Since its launch in 2023, the fellowship has placed more than 110 journalists in newsrooms across California — journalists who have since reported more than 10,000 stories that may not have been told, strengthened local reporting and carved pathways into journalism careers. More than one-third of fellows from the first graduating class have already been hired into permanent positions in their host newsrooms, helping rebuild a profession that has lost too many talented journalists over the past two decades.
But this investment was never simply about filling vacancies in newsrooms. It was also about building a journalism workforce that reflects the richness, diversity and lived experiences of California itself.
Communities are better served when the people reporting on them understand them. While the California Local News Fellowship invests in people, Propel invests in institutions.
Through a partnership among the Maynard Institute, California Black Media, American Community Media and Latino Media Collaborative, Propel is helping strengthen ethnic and community media organizations that collectively serve more than 20 million Californians.
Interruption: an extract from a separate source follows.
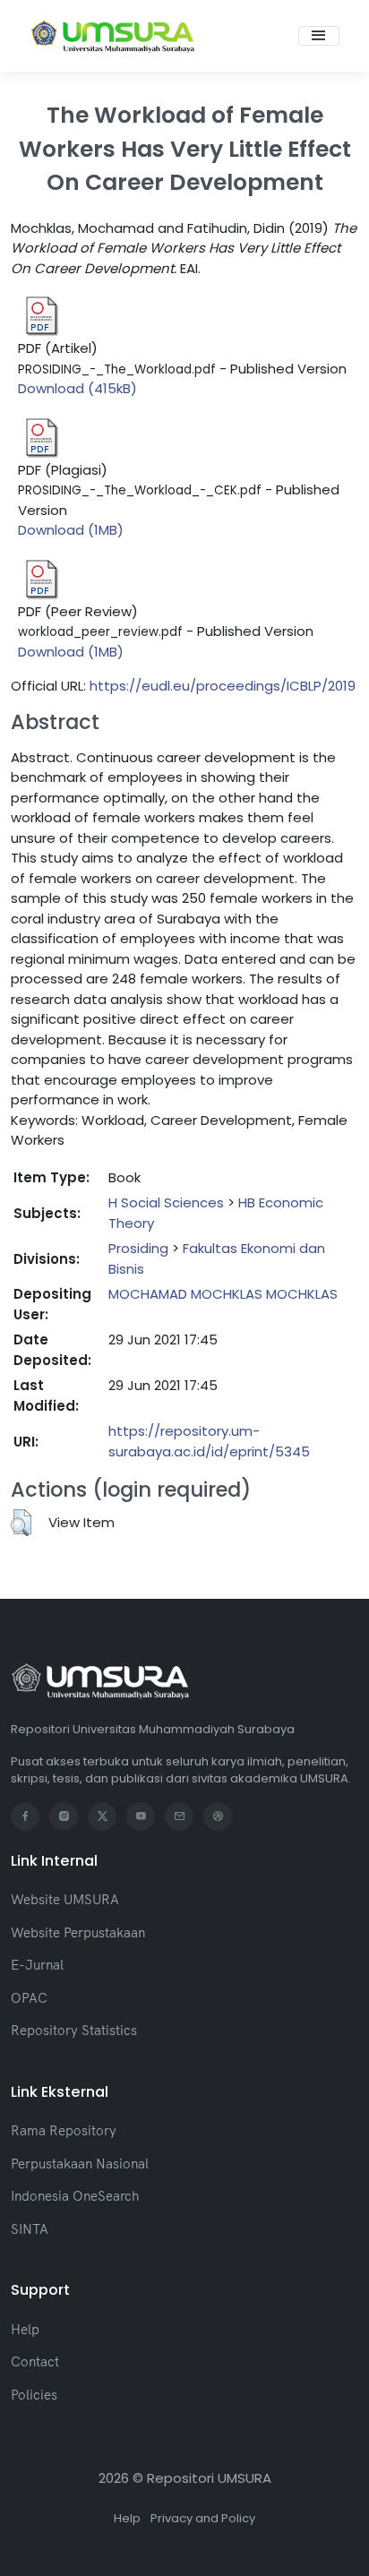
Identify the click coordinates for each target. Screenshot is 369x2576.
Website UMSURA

These outlets provide trusted information, amplify voices too often overlooked and help ensure that all Californians have access to the information they need to participate fully in civic life.
This spring, Propel brought together journalists, editors, publishers, freelancers and students from ethnic, community, local and legacy media organizations across California for training focused on storytelling, audience engagement, leadership, innovation and sustainability.
This summer, Propel will launch Fire Up, a new entrepreneurship initiative designed to help emerging media leaders and local news organizations build stronger business models and create pathways toward long-term sustainability.
This is exactly the kind of work California should continue supporting.
One of the institute’s co-founders, Robert C. Maynard, often spoke about the importance of ensuring that “all Americans have front door access to the truth.” That vision remains as relevant today as it was when he first said it.
Access to truth requires trusted news organizations. It requires journalists who understand the communities they serve. It requires institutions that can endure.
The California Local News Fellowship and Propel Initiative are helping build all three. Maintaining support for these programs is an investment in access, representation, civic participation, public trust and a stronger California.